Source material
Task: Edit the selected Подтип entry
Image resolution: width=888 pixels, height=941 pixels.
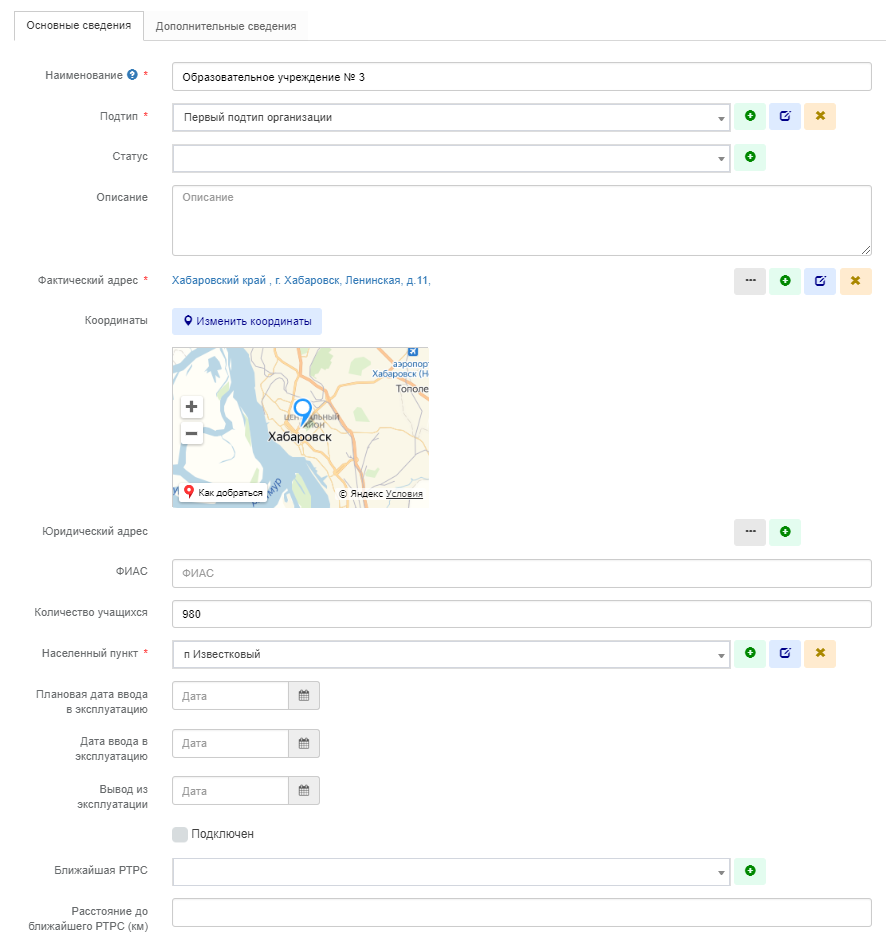Action: coord(785,117)
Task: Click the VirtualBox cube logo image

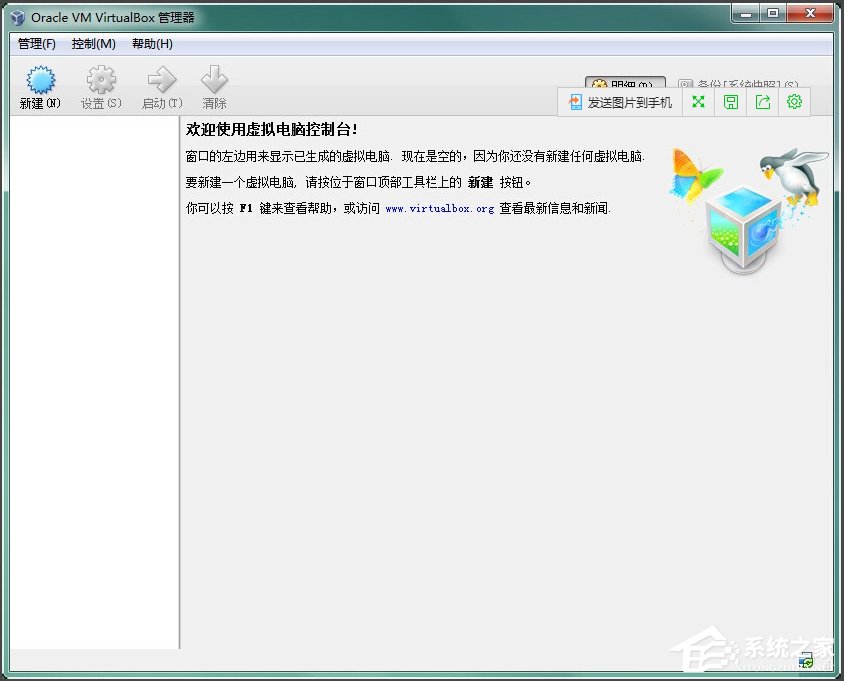Action: [x=743, y=230]
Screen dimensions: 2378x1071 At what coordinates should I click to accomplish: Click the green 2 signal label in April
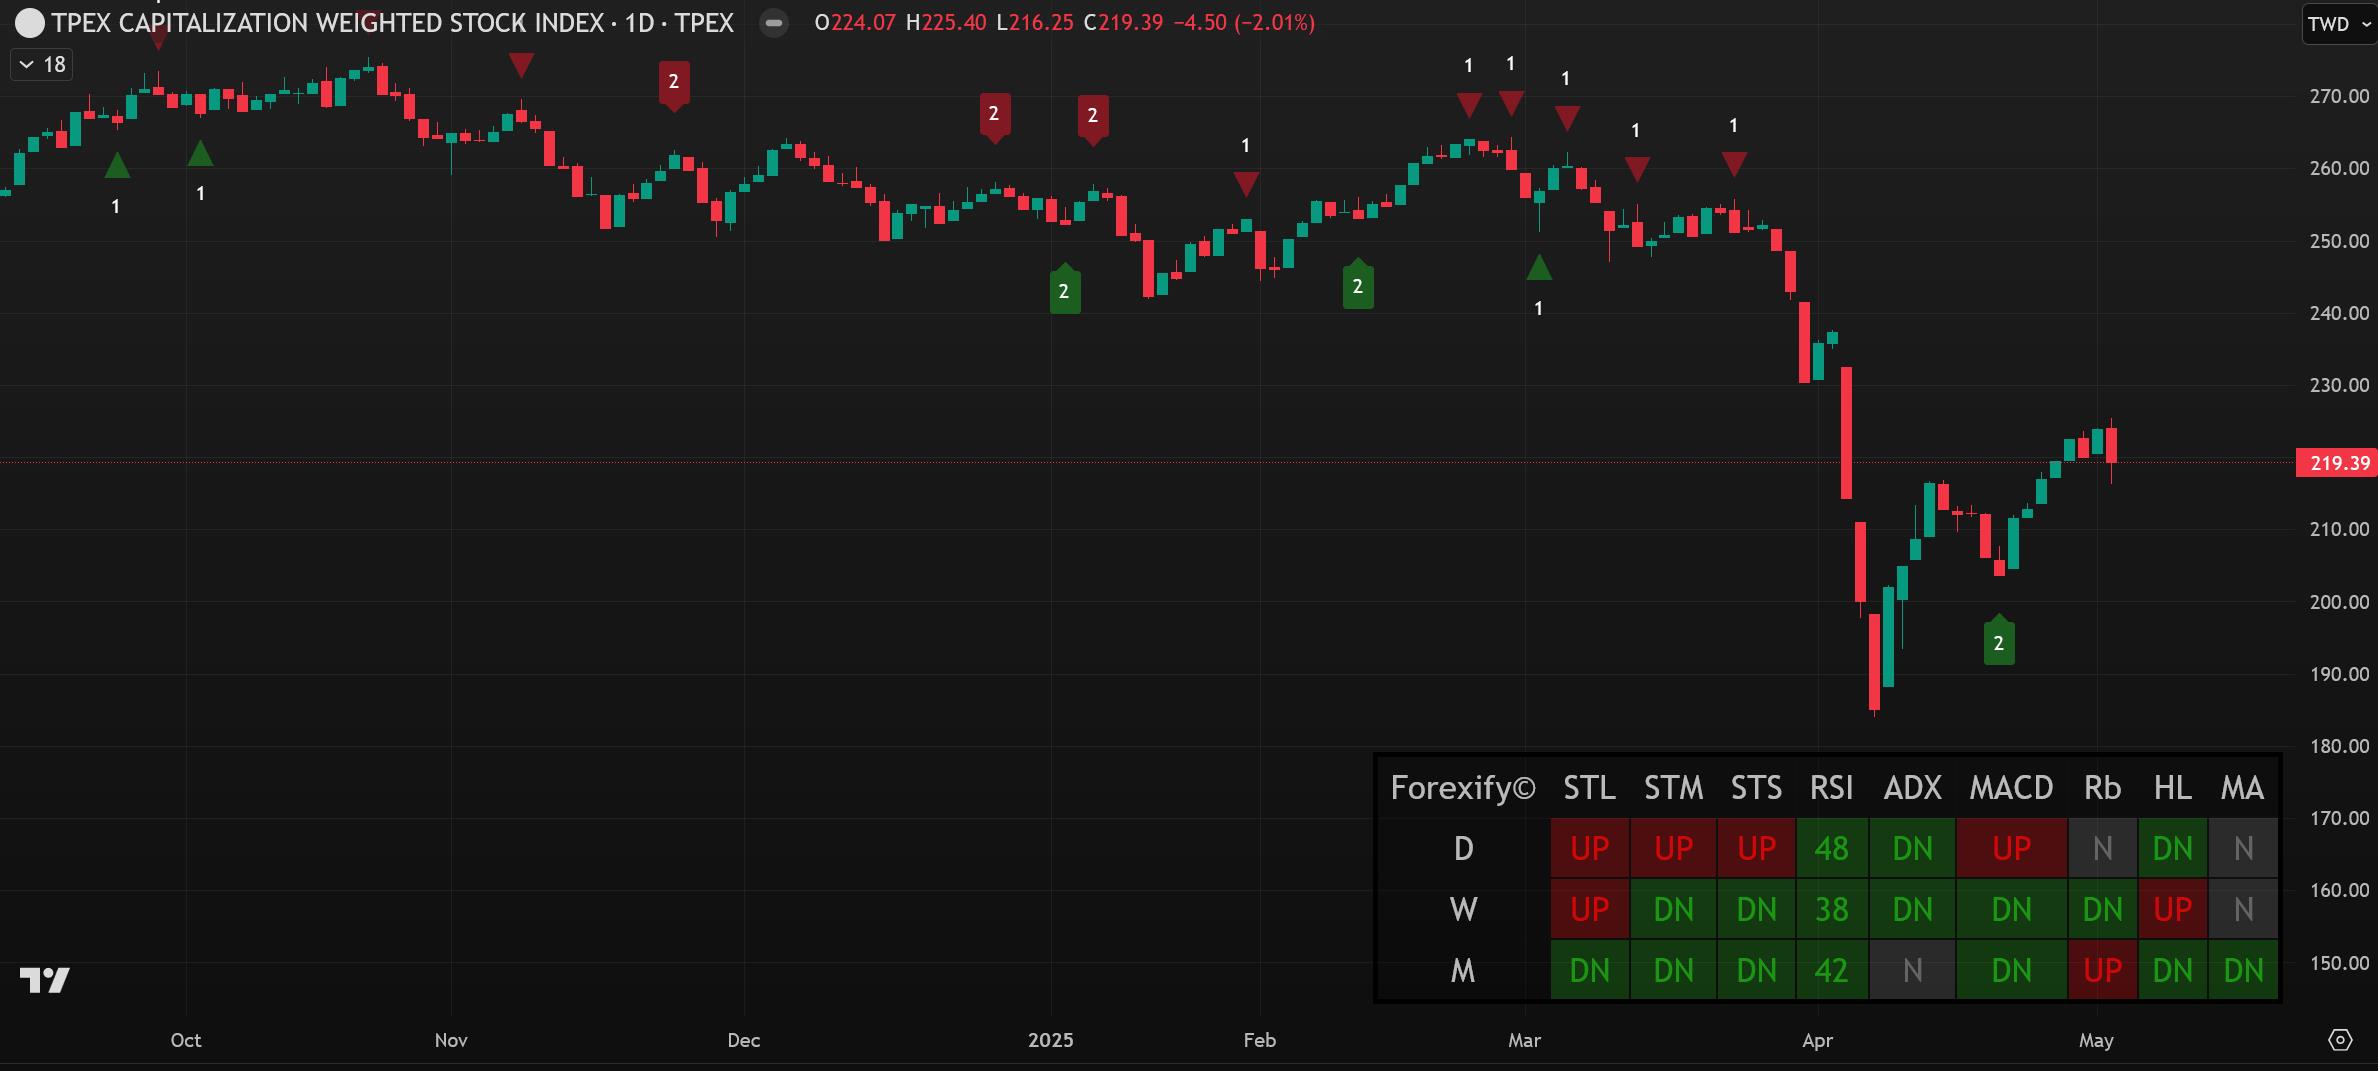(1998, 642)
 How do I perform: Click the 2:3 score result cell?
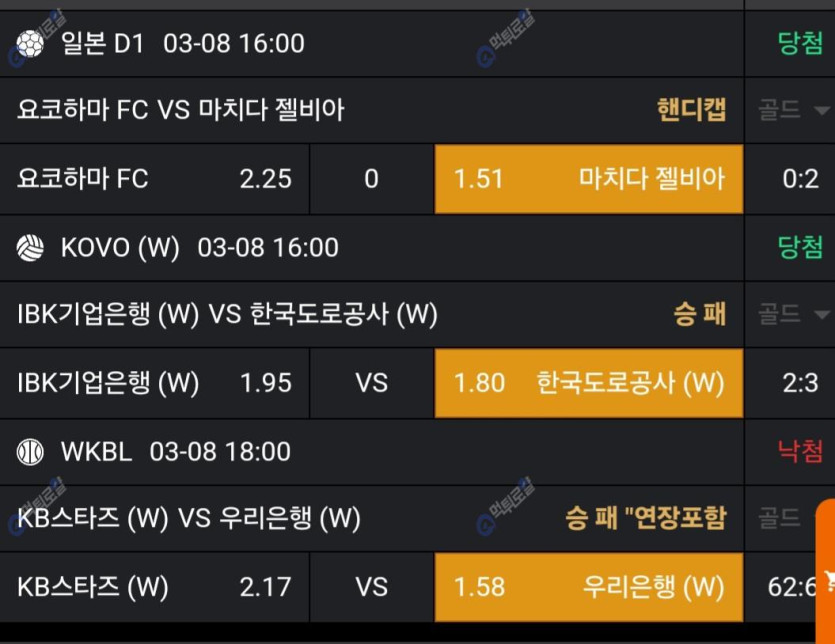point(800,383)
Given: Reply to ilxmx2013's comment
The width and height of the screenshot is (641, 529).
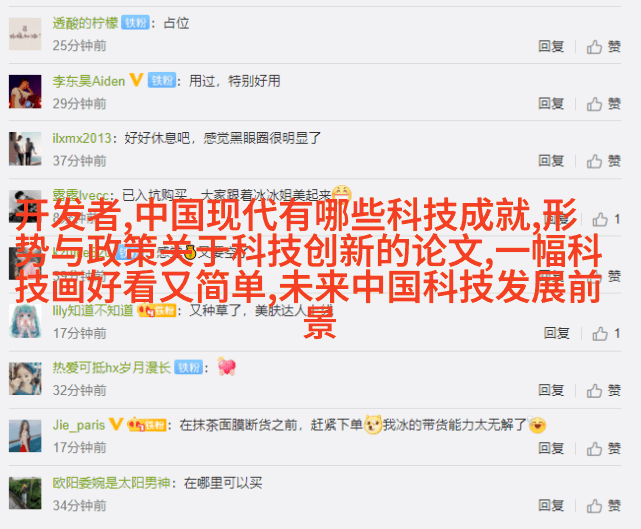Looking at the screenshot, I should tap(551, 161).
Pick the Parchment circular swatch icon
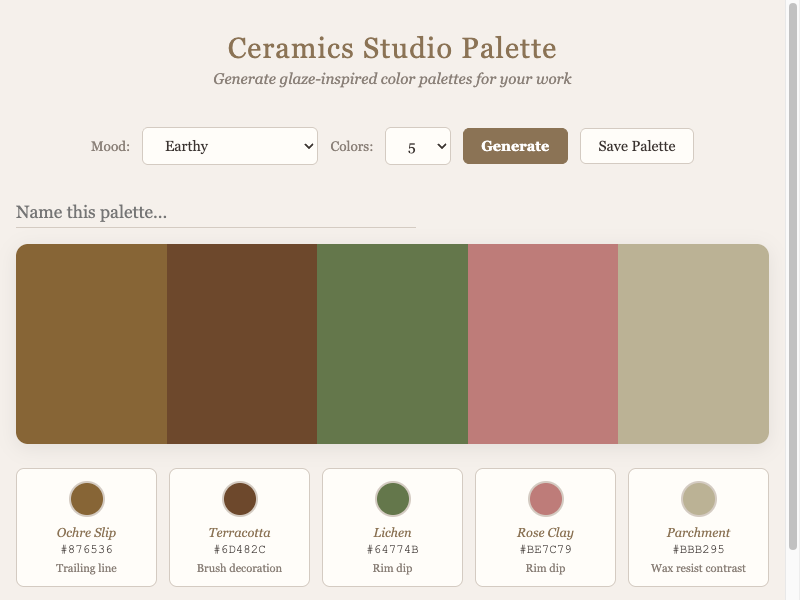The image size is (800, 600). pos(699,498)
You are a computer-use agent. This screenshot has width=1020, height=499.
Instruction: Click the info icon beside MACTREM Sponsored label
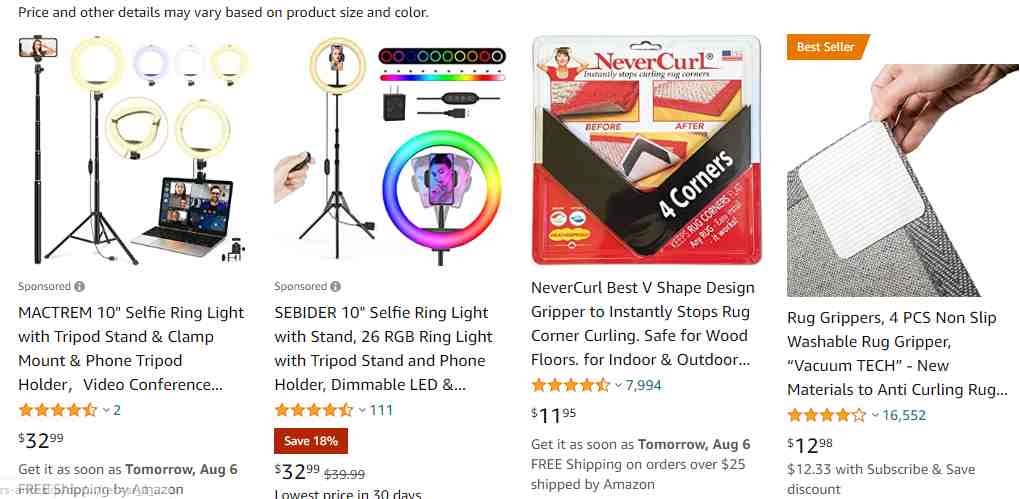tap(79, 286)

Task instructions
Write the data out again word for word; leave the pictures behind.

Result for this task
Task: Edit the selected Подтип entry
Image resolution: width=888 pixels, height=941 pixels.
Action: coord(785,117)
Task: Click the VirtualBox cube logo image

Action: [x=743, y=230]
Screen dimensions: 2378x1071 At what coordinates should I click to accomplish: Click the green 2 signal label in April
(1998, 642)
 How do I perform: Click the 2:3 score result cell?
point(800,383)
Given: Reply to ilxmx2013's comment
The width and height of the screenshot is (641, 529).
Looking at the screenshot, I should tap(551, 161).
Pick the Parchment circular swatch icon
The image size is (800, 600). pos(699,498)
You are a computer-use agent. This screenshot has width=1020, height=499.
Instruction: Click the info icon beside MACTREM Sponsored label
tap(79, 286)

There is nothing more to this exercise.